Au Canada, Carney joue la survie de son gouvernement sur son budget
Le sort du gouvernement canadien tient à un fil avant le vote lundi par le Parlement sur le projet de budget déposé par le Premier ministre libéral Mark Carney, qui en cas d'échec devrait convoquer de nouvelles élections.
Élu pour faire face à Donald Trump et ses politiques protectionnistes, le Premier ministre doit rallier deux députés d'opposition - ou provoquer des abstentions - pour faire adopter ce budget, qui prévoit de doubler le déficit pour relancer l'économie du Canada.
Les libéraux, dont le gouvernement est minoritaire, ont reçu un premier signal positif avec l'annonce lundi que la seule élue du Parti vert, Elizabeth May, voterait en faveur du budget.
Mark Carney, ancien banquier central, affirme que le projet de budget, axé sur le lancement de grands projets d'infrastructures, est une réponse "audacieuse" aux bouleversements économiques mondiaux et aux attaques américaines.
Les politiques de Donald Trump, qui a imposé des droits de douane à son allié et récemment stoppé toutes les négociations commerciales bilatérales, frappent déjà durement le Canada, faisant grimper le chômage et mettant sous pression les entreprises dans des secteurs cruciaux (automobile, aluminium, acier).
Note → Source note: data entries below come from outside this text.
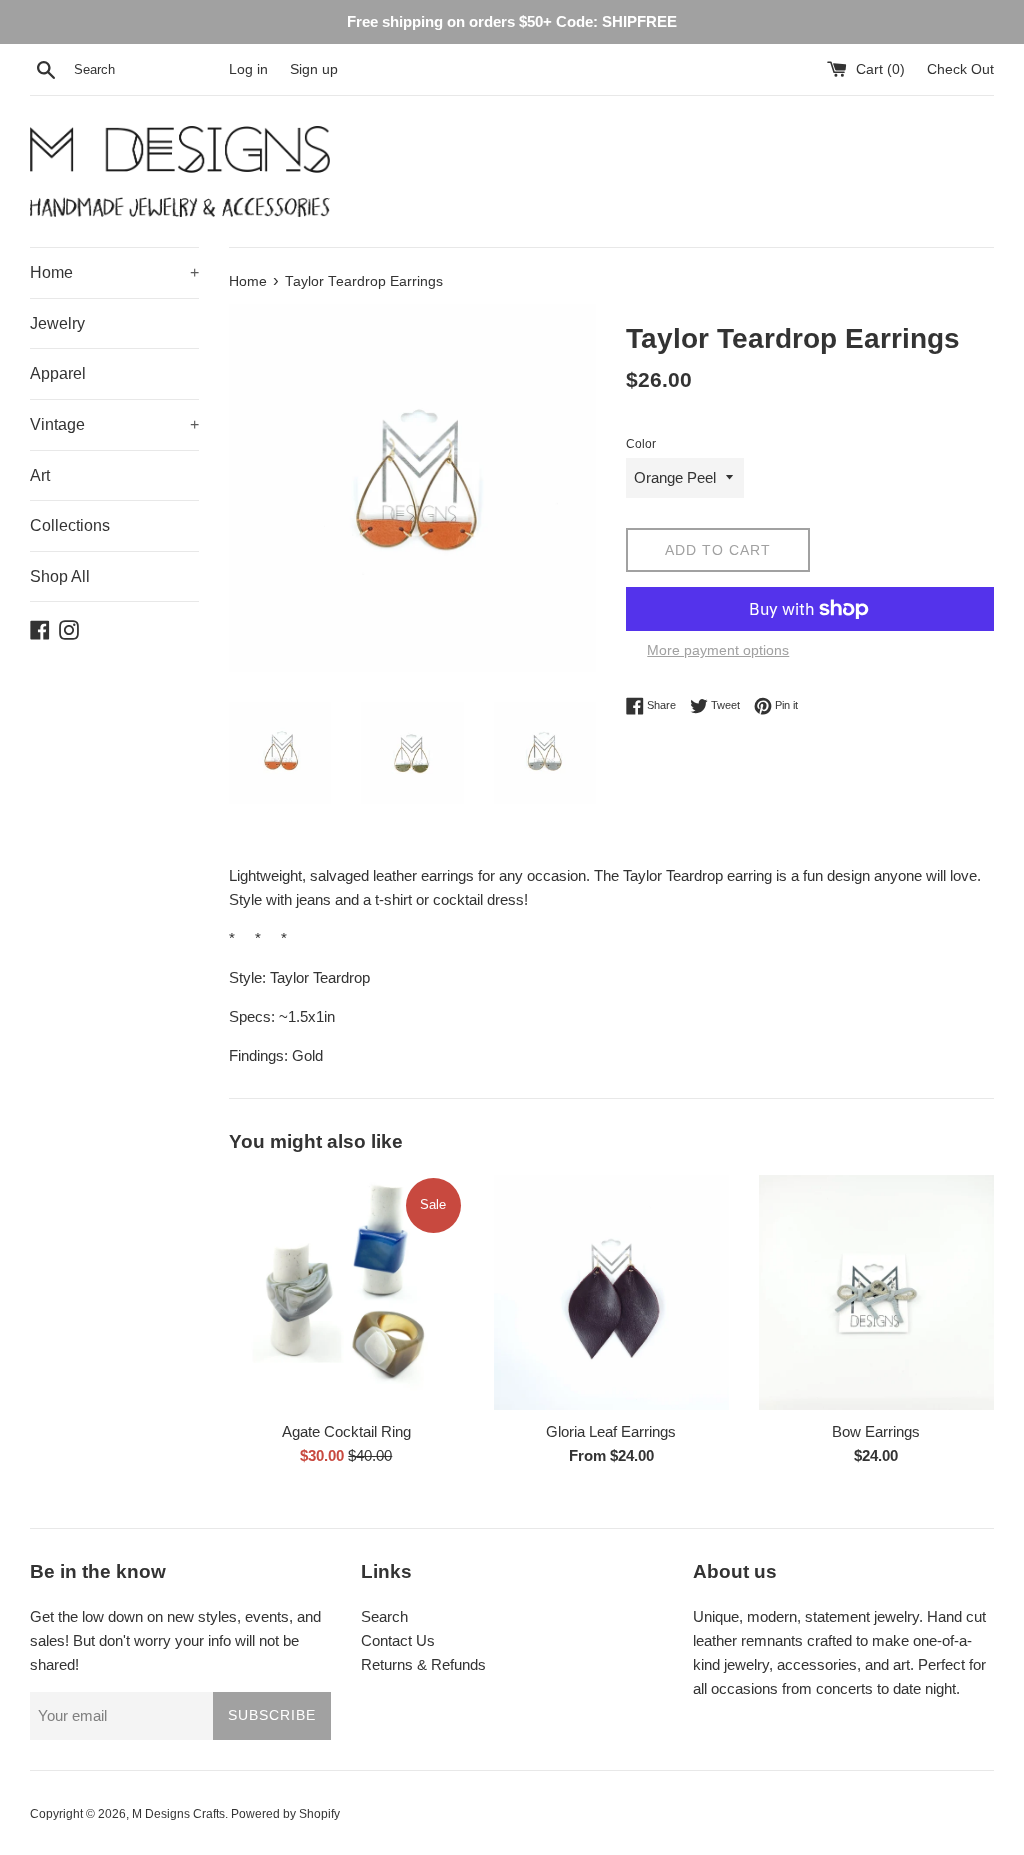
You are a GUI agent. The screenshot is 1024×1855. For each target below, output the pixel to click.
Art (40, 475)
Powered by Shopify (285, 1814)
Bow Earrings (876, 1431)
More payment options (718, 650)
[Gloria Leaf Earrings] (611, 1292)
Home (114, 272)
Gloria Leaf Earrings (611, 1431)
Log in (248, 69)
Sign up (314, 69)
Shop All (60, 576)
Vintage (114, 424)
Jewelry (57, 323)
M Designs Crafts (178, 1814)
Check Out (960, 69)
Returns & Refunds (423, 1664)
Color (641, 444)
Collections (70, 525)
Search (384, 1616)
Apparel (58, 373)
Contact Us (398, 1640)
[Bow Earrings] (876, 1292)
"J'ai de bonnes nouvelles", a lancé lundi le chef du gouvernement devant le Parlement, à Ottawa. "On crée des emplois et le taux d'inflation baisse", a-t-il insisté.
Les prix à la consommation, publiés le même jour par Statistique Canada, font en effet état d'une diminution de l'inflation, qui a atteint 2,2% en octobre.
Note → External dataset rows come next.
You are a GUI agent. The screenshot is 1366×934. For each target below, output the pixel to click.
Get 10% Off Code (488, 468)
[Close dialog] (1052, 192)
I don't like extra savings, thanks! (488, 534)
Mais les droits de douane américains et l'incertitude qu'ils créent "coûteront à la population canadienne autour de 1,8% du PIB", avait affirmé la semaine dernière Mark Carney.
- Les libéraux optimistes -
Le budget proposé par Ottawa prévoit de quasiment doubler le déficit pour 2025-26 (prévu à 78,3 milliards de dollars canadiens, soit environ 48 milliards d'euros), ce qui a attisé les critiques des partis d'opposition.
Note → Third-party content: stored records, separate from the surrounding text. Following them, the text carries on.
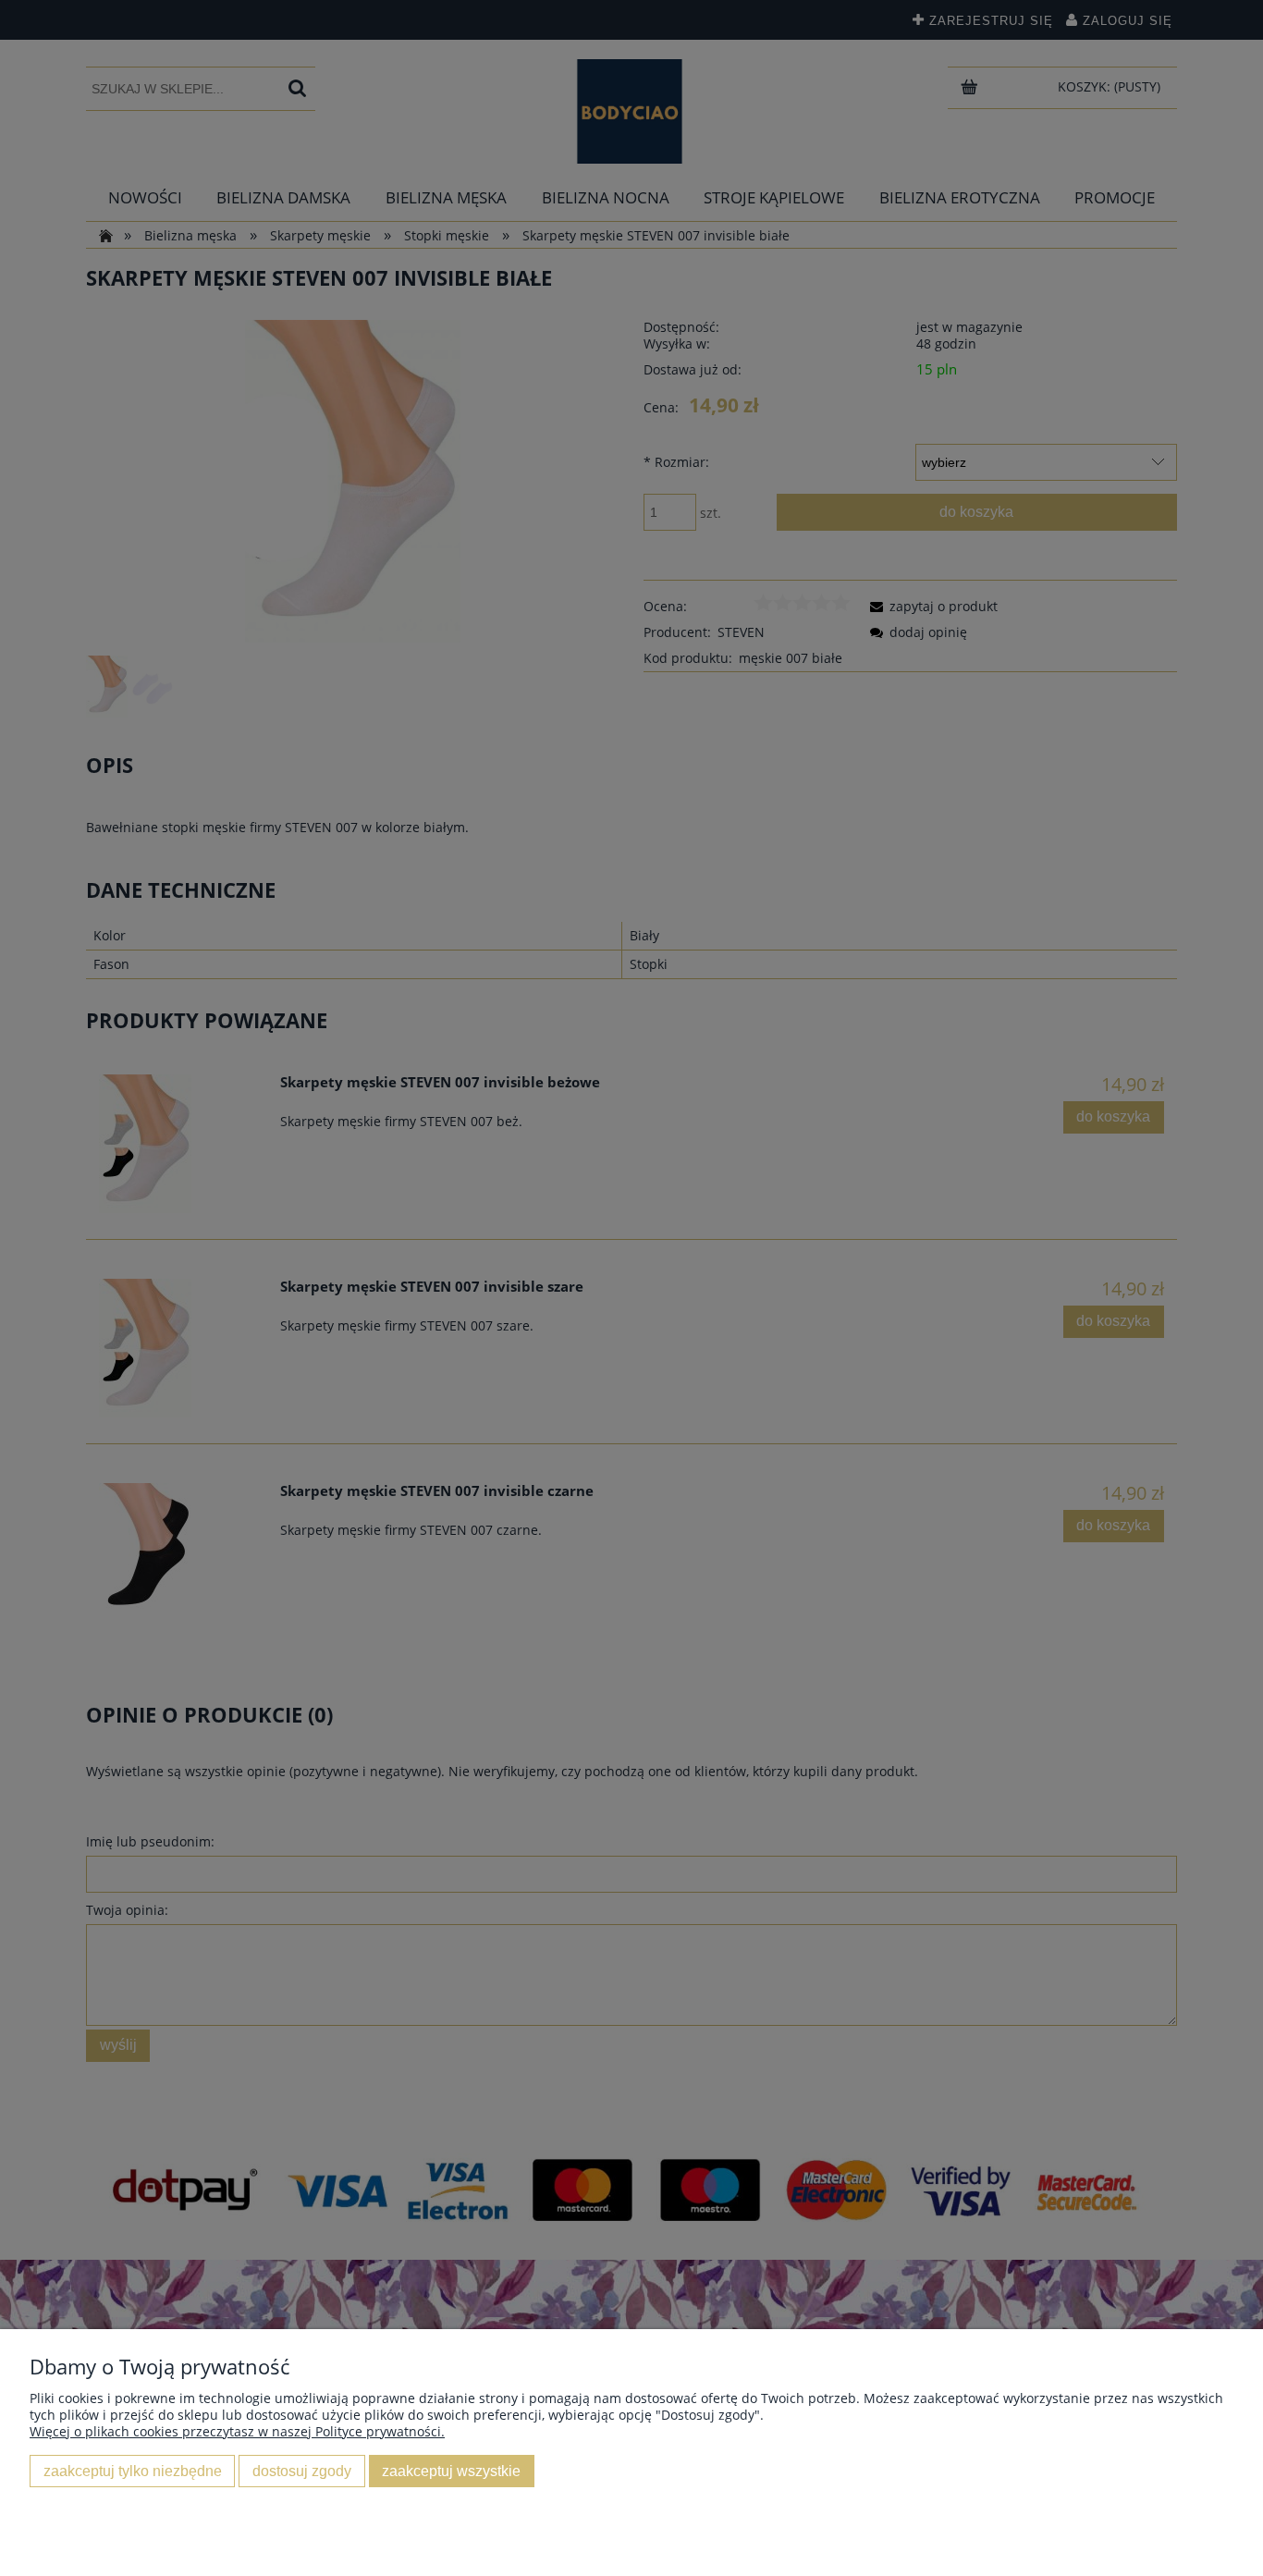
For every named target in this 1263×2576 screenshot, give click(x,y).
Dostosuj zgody (301, 2470)
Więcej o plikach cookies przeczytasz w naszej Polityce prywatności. (237, 2431)
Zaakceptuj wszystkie (451, 2470)
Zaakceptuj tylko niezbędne (132, 2470)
Le chef des conservateurs, Pierre Poilievre, a assuré que les 143 députés de son parti voteraient contre ce budget en expansion, qu'il qualifie de "budget carte de crédit".
Le Bloc Québécois, parti indépendantiste (22 sièges), votera également contre.
Le Nouveau parti démocratique (gauche, 7 députés), qui a souvent soutenu par le passé les gouvernements libéraux, a critiqué un budget ne soutenant pas assez les travailleurs, mais pourrait hésiter à forcer de nouvelles élections, après avoir sombré lors de celles d'avril.
Quelques heures avant le vote, plusieurs élus libéraux ont assuré être optimistes. "Absolument personne ne veut nous renvoyer aux urnes", a ainsi estimé le ministre de la Justice, Sean Fraser.
"Je n'ai pas cherché de local pour faire campagne, je suis presque certain que nous serons encore ici plus tard cette semaine", a renchéri le député Sean Casey.
Les sondages montrent qu'une majorité de Canadiens ne souhaitent pas de nouvelles élections aussi tôt après les dernières. Et 52% d'entre eux approuvent l'action de Mark Carney.